### Data in this exercise

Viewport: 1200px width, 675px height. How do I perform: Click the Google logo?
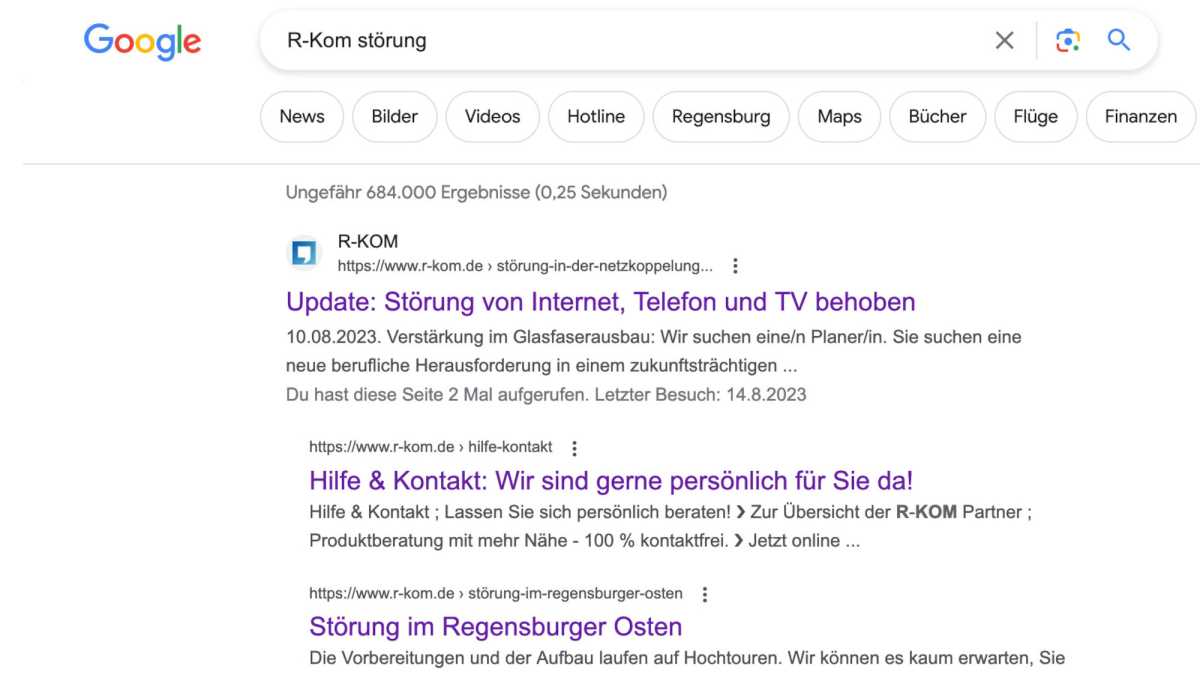(x=142, y=41)
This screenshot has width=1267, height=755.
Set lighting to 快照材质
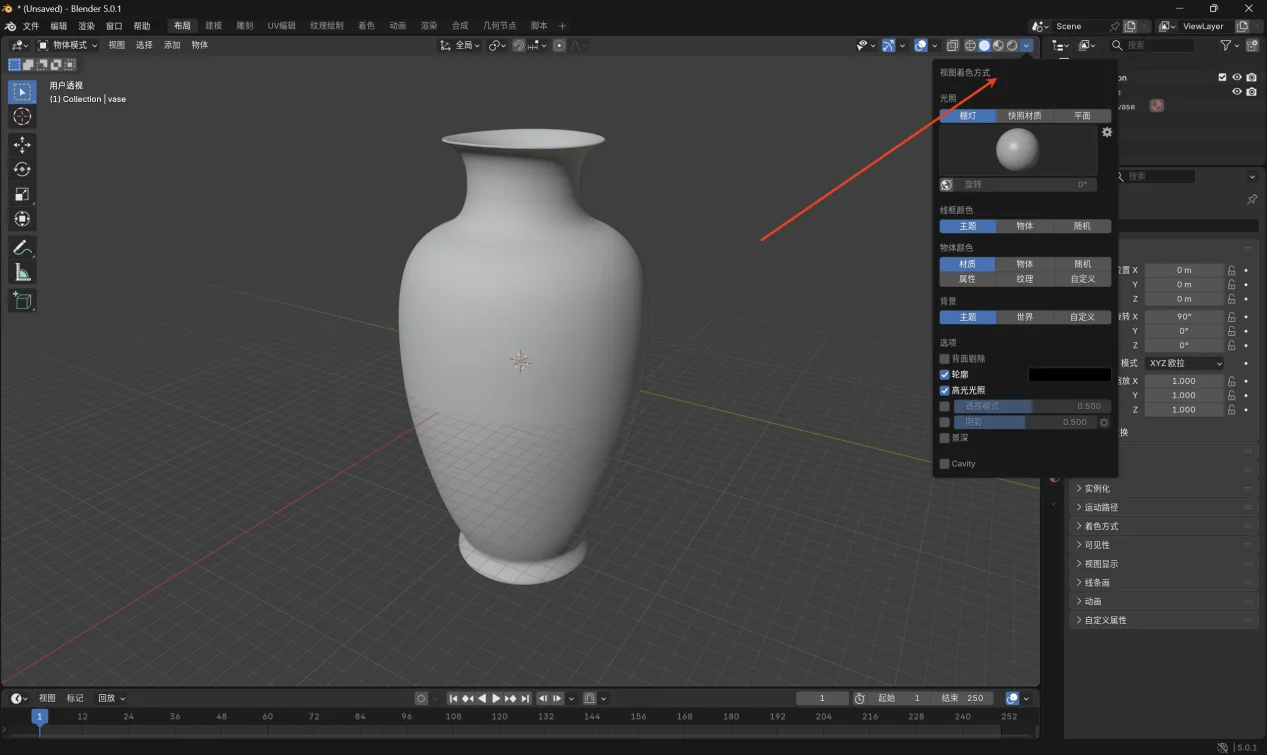click(1024, 116)
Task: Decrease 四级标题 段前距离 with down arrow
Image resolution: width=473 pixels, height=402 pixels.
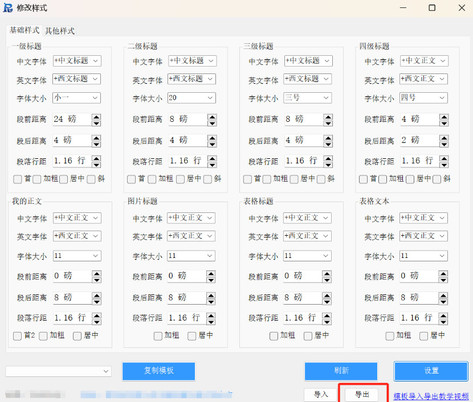Action: pyautogui.click(x=444, y=123)
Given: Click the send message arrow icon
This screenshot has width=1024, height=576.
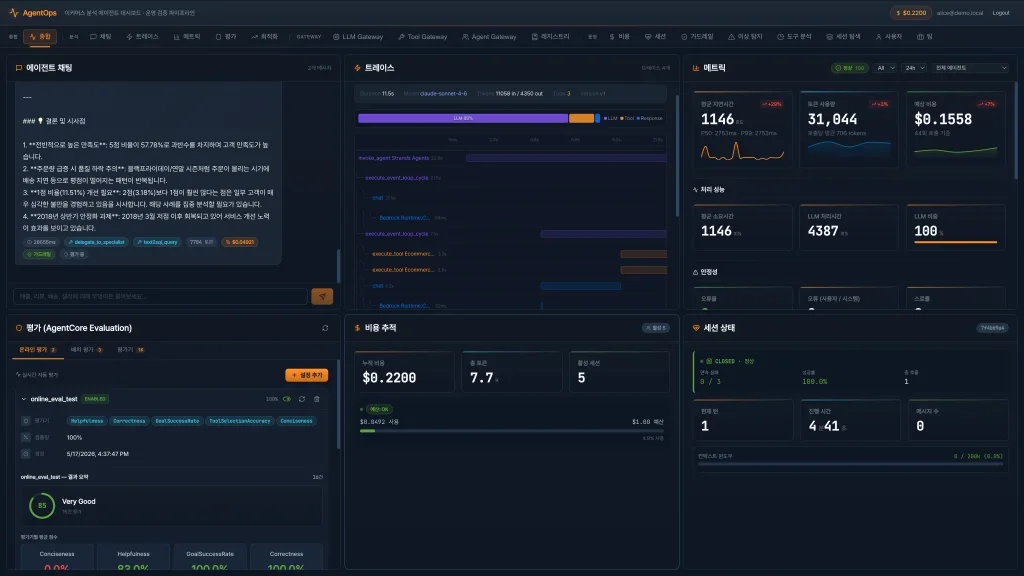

### How to complete this task
What is needed is the data above, retyped exactly, with every picture left out.

### Written reply
Viewport: 1200px width, 675px height. How do I perform: Click the Google logo?
(x=142, y=41)
This screenshot has width=1267, height=755.
Set lighting to 快照材质
click(1024, 116)
Task: Decrease 四级标题 段前距离 with down arrow
Image resolution: width=473 pixels, height=402 pixels.
Action: pyautogui.click(x=444, y=123)
Given: Click the send message arrow icon
This screenshot has width=1024, height=576.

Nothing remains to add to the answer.